Could the data underneath be repeated exactly, in full?

Stored data entries
↓
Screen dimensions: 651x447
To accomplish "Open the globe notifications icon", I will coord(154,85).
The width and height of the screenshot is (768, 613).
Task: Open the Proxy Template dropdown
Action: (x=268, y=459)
↑
◆ ANSWER SPACE
Screen dimensions: 651x447
To accomplish "Open the globe notifications icon", I will coord(154,85).
The width and height of the screenshot is (768, 613).
Task: Open the Proxy Template dropdown
Action: (x=268, y=459)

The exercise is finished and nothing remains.